Tuesday, November 6, 2012

Some Friends

      We all have two or more friends with the same first name. Take Steve for instance. I know a lot of guys named Steve. When I inputted their information into my phone, I had to give them all their own special label--because using their first name and last name wouldn't be as fun. And so we have Stoner Steve, Gay Steve, and Lumberjack Steve (because he's a lumberjack).
      One day Lumberjack Steve asked me if I would help him with the guest list for his upcoming party. I was much obliged. So, I looked through my phone and I proclaimed, "You must invite Stoner Steve and Gay Steve." And he replied, "I hate to break it to you but Stoner Steve is also gay. So, I thought to myself, "This will be an easy fix. I'll just change Stoner Steve to Gay Stoner Steve... Hmm...Then I would have two gay Steve's in my phone. That might get confusing. So I'll also have to change regular Gay Steve to...Gay Straight Steve because he doesn't do drugs. But wait, that just sounds like an oxymoron. He can't be gay and straight at the same time. Well, maybe if he was bisexual. But he's not. He's just straight gay--I mean fully gay. Hmm. How about Gay Clean Steve? No. That would insinuate that there is a Gay Dirty Steve somewhere out there. But I don't know of any Gay Dirty Steve. God damn it!" So I came to the conclusion that I had to get rid of one of the Gay Steve's. Not get rid of them get rid of them. But, defriend one of them. So I called up Gay Stoner Steve to give him the bad news--because regular Gay Steve came out of the closet first. So, he wins. Games are fun.

(Ring ring ring)


Gay Stoner Steve: Hey man.

Me: Listen Gay Stoner--I mean Steve. I hate to do this, but we can't be friends anymore.
Gay Stoner Steve: What? Why? Is it because I'm gay?
Me: Well, quite frankly, yes. 100% yes. I have nothing against gay people. It's just, that I know too many gay Steve's.
Gay Stoner Steve: So you don't have a problem with gay people. You just have a problem with gay people named Steve.
Me: Not exactly. Look, it's complicated. I'm sorry.

(Click)


      It wasn't the easiest thing I had to do in my life. Then again, it wasn't the hardest. That's what she said. Ho! Anywho. Lumberjack Steve and I got back to guest list. 

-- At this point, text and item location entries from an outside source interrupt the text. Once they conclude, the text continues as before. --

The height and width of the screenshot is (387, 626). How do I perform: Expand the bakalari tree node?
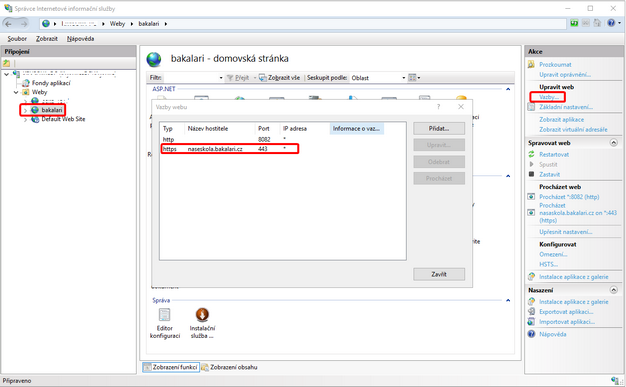[x=26, y=110]
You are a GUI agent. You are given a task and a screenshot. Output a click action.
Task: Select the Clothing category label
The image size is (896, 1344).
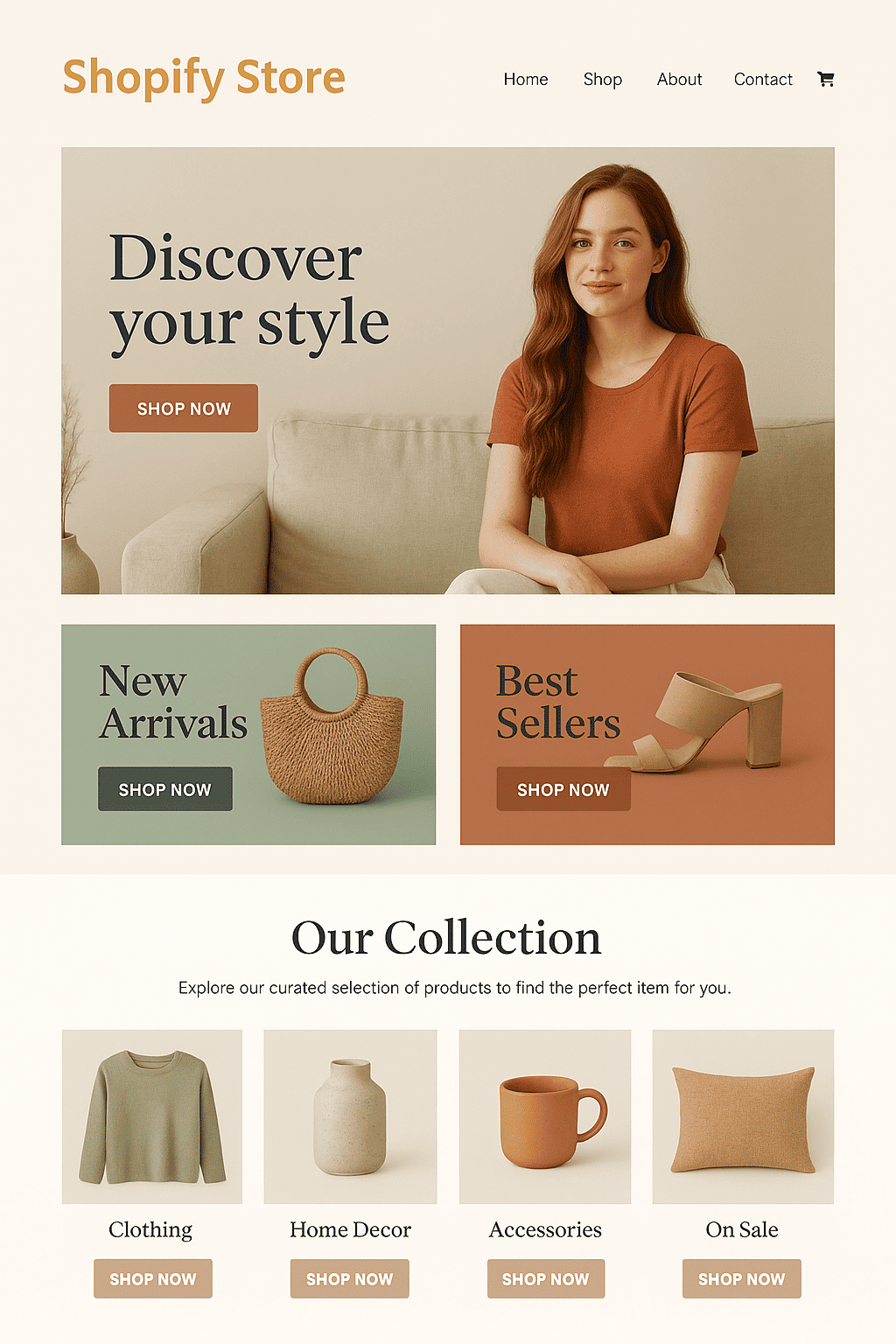coord(150,1230)
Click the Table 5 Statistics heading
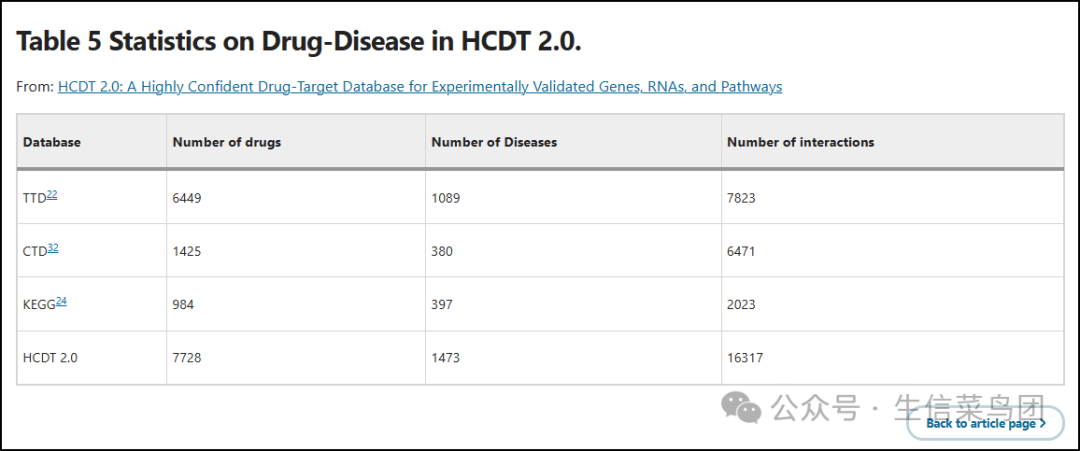 point(299,41)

"So Steve, what kind of a party is this anyway," I asked.
"Oh, it's my coming out party," Steve exclaimed (from the rooftop). 
"I beg your pardon," I replied. 
"I'm coming out of the closet. I'm gay. Actually I just came out," replied Steve.
"When?"
"Like, right before you walked through that door."

I took out my phone and scrolled down to the name Lumberjack Steve. 

"Gay Lumberjack Steve? No fucking way," I exclaimed (from the rooftop).